| TASK STATEMENT |
Lay out everything from the line containing "425x508 pixels." down to the line containing "tap(186, 154)", both included, as a Markdown table with a Row column for the row number and a Line column for the line itself, skipping any blank lines.

| RECORD EXTRACTS |

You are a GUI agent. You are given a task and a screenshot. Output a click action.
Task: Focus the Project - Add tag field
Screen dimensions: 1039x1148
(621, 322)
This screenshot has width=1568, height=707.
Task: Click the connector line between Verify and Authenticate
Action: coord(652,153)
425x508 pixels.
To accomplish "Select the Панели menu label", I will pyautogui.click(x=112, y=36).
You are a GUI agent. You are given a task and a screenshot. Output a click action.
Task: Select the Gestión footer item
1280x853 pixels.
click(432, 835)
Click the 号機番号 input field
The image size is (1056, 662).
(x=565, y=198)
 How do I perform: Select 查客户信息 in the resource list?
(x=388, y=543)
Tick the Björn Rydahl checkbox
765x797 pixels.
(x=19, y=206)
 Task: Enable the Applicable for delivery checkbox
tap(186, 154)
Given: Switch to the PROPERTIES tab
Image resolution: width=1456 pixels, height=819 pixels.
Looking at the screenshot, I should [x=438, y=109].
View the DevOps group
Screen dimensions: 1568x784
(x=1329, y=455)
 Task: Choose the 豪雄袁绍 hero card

| SOLUTION FOR THIS TASK |
| Row | Line |
|---|---|
| 1 | 425x508 pixels. |
| 2 | To accomplish "Select the Панели menu label", I will pyautogui.click(x=112, y=36). |
| 3 | You are a GUI agent. You are given a task and a screenshot. Output a click action. |
| 4 | Task: Select the Gestión footer item |
| 5 | 1280x853 pixels. |
| 6 | click(432, 835) |
| 7 | Click the 号機番号 input field |
| 8 | The image size is (1056, 662). |
| 9 | (x=565, y=198) |
| 10 |  How do I perform: Select 查客户信息 in the resource list? |
| 11 | (x=388, y=543) |
| 12 | Tick the Björn Rydahl checkbox |
| 13 | 765x797 pixels. |
| 14 | (x=19, y=206) |
| 15 |  Task: Enable the Applicable for delivery checkbox |
| 16 | tap(186, 154) |